TÜİK’in Aralık 2018’de açıkladığı rakamlardan sonra Ocak 2019’de fiyat alınan işyerlerinde ve ağırlıklarında değişikliğe gittiğini hatırlattı. Bu durumun TÜFE’de yapay bir enflasyon düşüklüğüne neden olduğunu kaydeden Erdoğdu şöyle devam etti:
“TÜİK böylece hem aylık hem de yıllık artış rakamlarını aşağı doğru çekti. Bu yöntemle zamların enflasyona etkisi birer ay ertelendiği gibi, sokaktaki hayat pahalılığının enflasyon hesabına yansıması masa başında engellenmiş oldu. Ocak ayında fiyat derlenen işyerlerinde yapılan değişiklik ile ucuzluk marketlerindeki satılan ürünlerin fiyatlarının ağırlıkları artırıldı. Böylece AKP dünyada görülmeyen bir model yarattı. Ülkede çaydan sigaraya, elektrikten doğalgaza, ulaştırmaya kadar vatandaşın her gün kullanmak zorunda olduğu her şeye yüzde 15-20’ler dolayında zam geliyor ama enflasyon rakamları düşüyor.”
Daha önceden Bölge Müdürlüklerinin gözlemlerine göre yapılan fiyat derlenecek iş yerleri tespitinin, Gelir İdaresi Başkanlığı’nın ciro verilerine göre yapılmaya başlanması ile hangi işyerlerinin ağırlığının ne kadar düştüğü, hangi iş yerlerinin ağırlığının ne kadar arttığının açıklanmadığına işaret eden Erdoğdu, şunları söyledi:
“Örnekleme sonradan dahil edilen zincir marketlerden derlenen fiyatların ortalama madde fiyatlarında olağandışı düşüşlere neden olup olmadığı da açıklanmadı. Ancak, TÜİK’in TÜFE’de yaptığı bu değişikliklerin üzerinden 9 ay geçti ve yayınlanan fiyat verileri üzerinden TÜFE’nin aşağı yönlü tökezletilmesi daha iyi gözlemlenebilir hale geldi. Örneğin TÜİK’in TÜFE veri tabanındaki 134 gıda maddesinden 47’sinin ve 6 adet temizlik-kişisel bakım ürününün fiyatları Aralık 2018, Ocak 2019 ve Ağustos 2019 verileri esas alınarak incelendi. Bu toplam 53 kalem ürünün TÜFE sepetindeki toplam ağırlığı yüzde 10,13. Rakamlara baktığınızda TÜFE hesaplamasının yaklaşık onda birlik kısmının Ocak 2019’dan beri ciddi şaibeler barındırdığı görülüyor.

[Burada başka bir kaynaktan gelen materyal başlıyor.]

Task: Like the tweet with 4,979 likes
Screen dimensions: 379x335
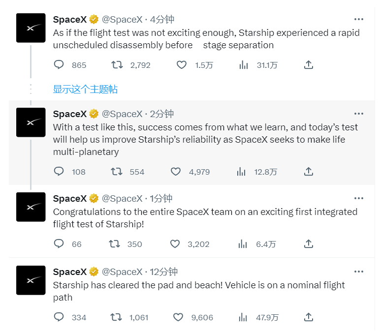Action: point(176,172)
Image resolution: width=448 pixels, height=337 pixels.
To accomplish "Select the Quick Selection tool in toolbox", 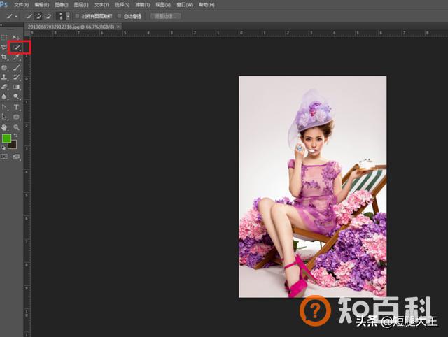I will [17, 48].
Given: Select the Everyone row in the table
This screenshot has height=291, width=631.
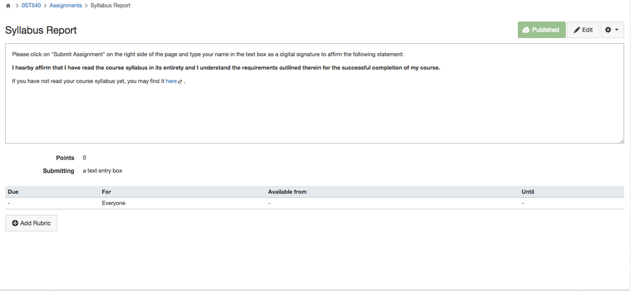Looking at the screenshot, I should [x=114, y=203].
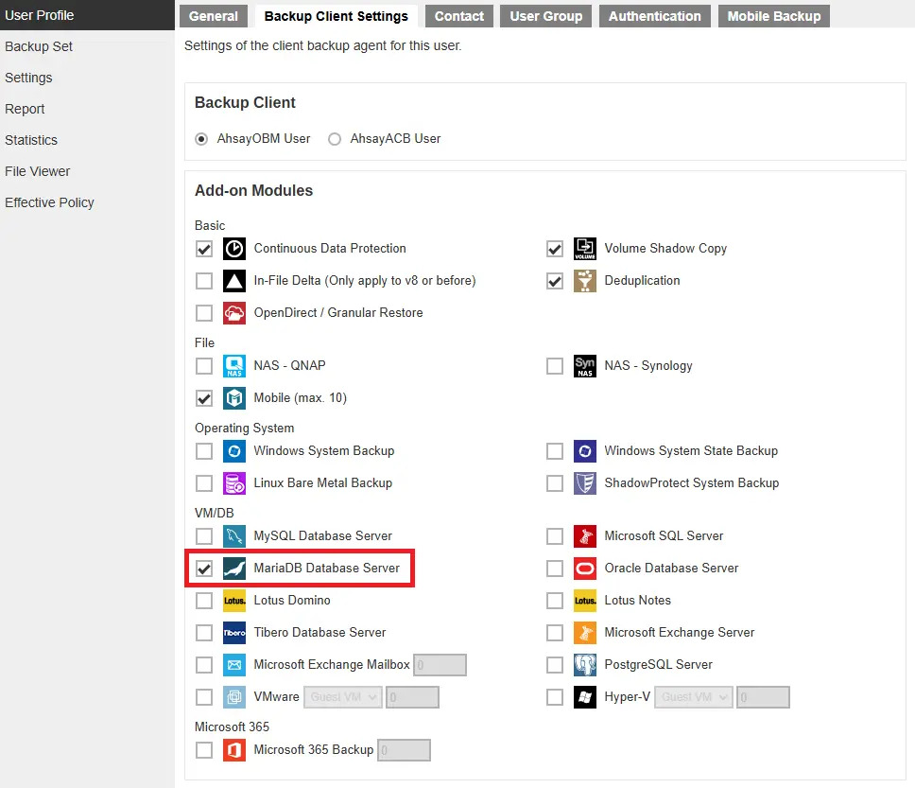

Örnek vermek gerekirse, Ocak 2019’da Aralık 2018’e göre salam yüzde 29,5, sosis yüzde 22,5, sucuk yüzde 16,3 ve dana eti yüzde 8,5 ucuzlamış. Et ve et ürünlerindeki bu çapta bir ucuzlama yaşanıp yaşanmadığını vatandaşımız yaşayarak biliyor. Bu ürünlerin ucuzlaması söz konusu olmadığına göre, bu fiyat düşüşü iddiaları ile yapılan TÜFE hesaplaması şaibelidir. Maalesef artık inanırlığı kalmayan TÜİK, adeta hükümetin Titanik kemancısı gibi vatandaşın market raflarında yaşadığı zamları gizleme çabası içinde. Ama onlar rakamlara yansıtmaktan kaçınsa da halk enflasyonu fazlasıyla hissediyor.”